I noticed how HDBSCAN is having trouble with the less dense groupings of data near the top and bottom of the graph, so I decided to try an Agglomerative Clustering algorithm.

In [None]:
cluster_config['cluster'] = 'agglom'
cluster_config['dim_reduce'] = 'pca'
cluster_config['n_clusters'] = 4
new_pipe = ncl.setup_pipeline(**cluster_config)
new_pipe["dim_reducer"][cluster_config['dim_reduce']].n_components = 2

new_pipe.fit(nfeats)

new_agglom_df = ncl.run_pipeline(new_pipe, nfeats, new_df['new_pca_cluster'])

In [None]:
ncl.show_scatterplot(new_agglom_df)

The groupings look much better with the Agglomerative Clustering algorithm!

Also of note is that the "IT Engineering" cluster is not shown in the graphs that used PCA. It is most likely that those data points were not picked up during KNN calculations because of the dimensionality reduction process.

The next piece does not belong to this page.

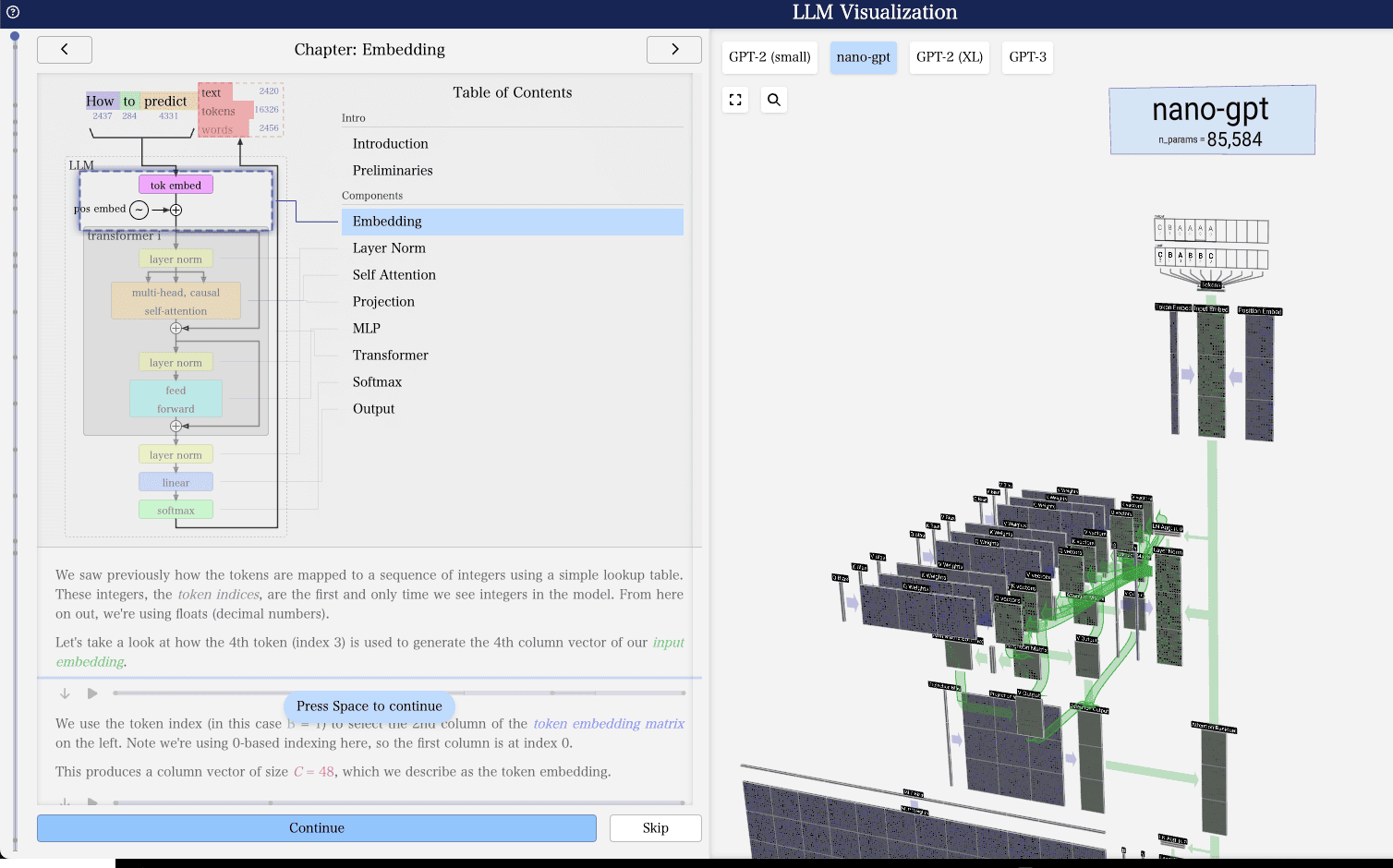Choose the GPT-3 model option
The height and width of the screenshot is (868, 1393).
(x=1027, y=57)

It looks like the clusterings are more homogeneous now, but additional work needs to be done to better define these topics. Next steps could be to investigate the clusters for patterns, and/or to involve subject-matter experts to refine definitions. We can also try out different cluster sizes and number of clusters, given that the definition and distribution of the data may have changed during analysis.